И чтобы внести некоторый порядок в мои чувства, я решил (и притом очень давно), что буду писать только о собственной реальности. Я не могу писать о теперешней Польше, я не знаю ее. Тот "дневник", каковым является мой "Транс-Атлантик", затрагивает мои переживания в 1939 году, вызванные тогдашней польской катастрофой.
Может ли такое сведение счетов с минувшей Польшей иметь значение для Польши нынешней? Вы упомянули в своем письме Дон Кихота – а я думаю, что Сервантес писал Дон Кихота, чтобы свести счеты с современными ему плохими рыцарскими романами, от которых сегодня не осталось и следа. А Дон Кихот остался. Из чего и в отношении более скромных авторов можно сделать вывод, что о вещах преходящих можно писать непреходяще.

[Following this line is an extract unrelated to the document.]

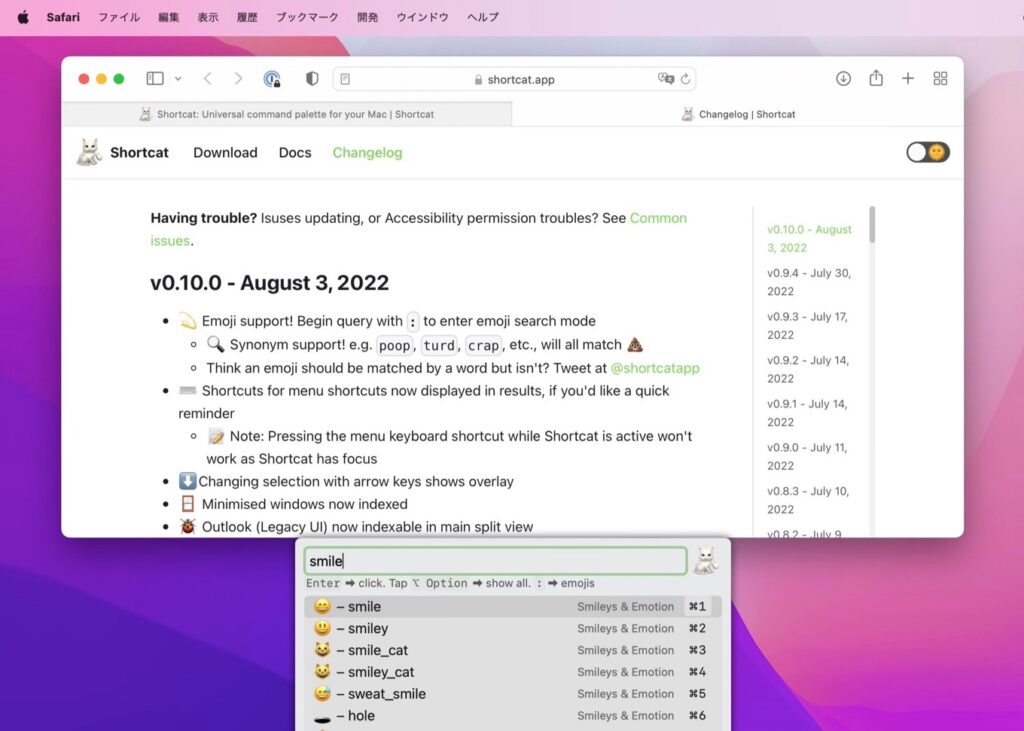Image resolution: width=1024 pixels, height=731 pixels.
Task: Open Safari's tab overview grid icon
Action: [x=939, y=78]
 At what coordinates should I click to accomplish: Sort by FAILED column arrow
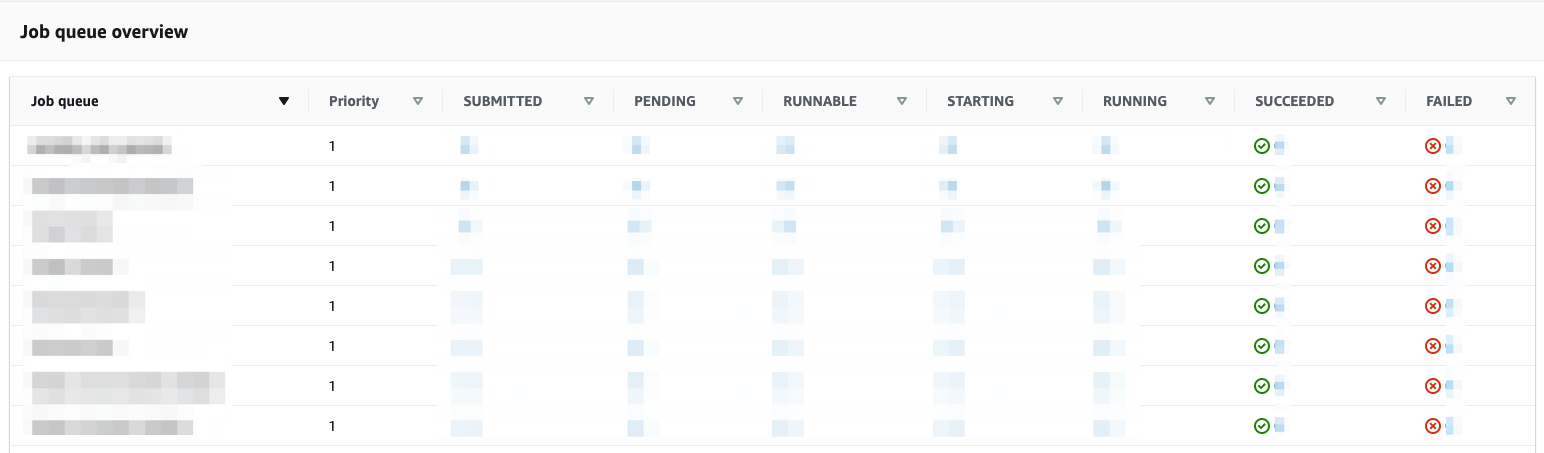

Целясь в довоенную Польшу, "Транс-Атлантик" метит во все Польши настоящего и будущего, поскольку я занят преодолением национальной формы как таковой, отстранением от всякого "польского стиля", каковым бы он ни был. Сегодня поляки в Польше подчинены определенному "польскому стилю", который рождается там под давлением новой соборности. Через сто лет, если мы еще останемся народом, в нашей среде создадутся другие формы, и далекий потомок мой взбунтуется против них, подобно тому, как я восстаю сегодня.
Я нападаю на польскую форму, потому что это моя форма... и потому что все мои произведения стремятся в определенном смысле (в определенном – потому что это только один из смыслов моей бессмыслицы) быть ревизией отношения современного человека к форме – форме, которая возникает не непосредственно из него, но создается "между" людьми. Видимо, нет нужды говорить Вам, что эта мысль со всеми ее разветвлениями – дитя нашего времени, времени, когда люди с полным сознанием дела приступили к формированию человека – мне даже кажется, что для сегодняшнего сознания это ключевая мысль.
И хотя ничто не коробит меня больше, чем анахронизм, я предпочитаю не слишком связываться с лозунгами дня, которые так быстро меняются. Я думаю, что искусство должно скорее сторониться лозунгов и искать свои, более свойственные ему пути. В произведениях искусства мне больше всего нравится то загадочное отклонение, которое делает принадлежащее своей эпохе произведение все-таки произведением индивидуальности, личности, живущей своей собственной жизнью»...
Я привожу эту переписку, чтобы ввести читателя в круг тех разговоров, которые ведут литераторы вроде Милоша или меня, ищущие, каждый по-своему, свою писательскую линию. Однако я должен дополнить это неким комментарием. Мое письмо к Милошу стало бы значительно более искренним и полным, если бы я написал в нем ту истину, что меня не очень-то волнуют все эти тезисы, пути, проблемы; что, хотя я и занимаюсь ими, но делаю это скорее против желания; а в сущности, и в первую очередь, ребячусь... Интересно, может, и Милош тоже в первую очередь ребячится?
Среда
Милош – громадная сила. Это писатель с ясно очерченной задачей, призванный ускорить наш темп, чтобы мы успели за эпохой, и с замечательным талантом, прекрасно приспособленным к выполнению этого своего предназначения. У него есть нечто такое, что ценится на вес золота, что я назвал бы «волей реальности» и вместе с тем ощущение точек жуткого нашего кризиса. Он принадлежит к тем немногим, чьи слова исполнены значения (единственное, что может его погубить, это спешка).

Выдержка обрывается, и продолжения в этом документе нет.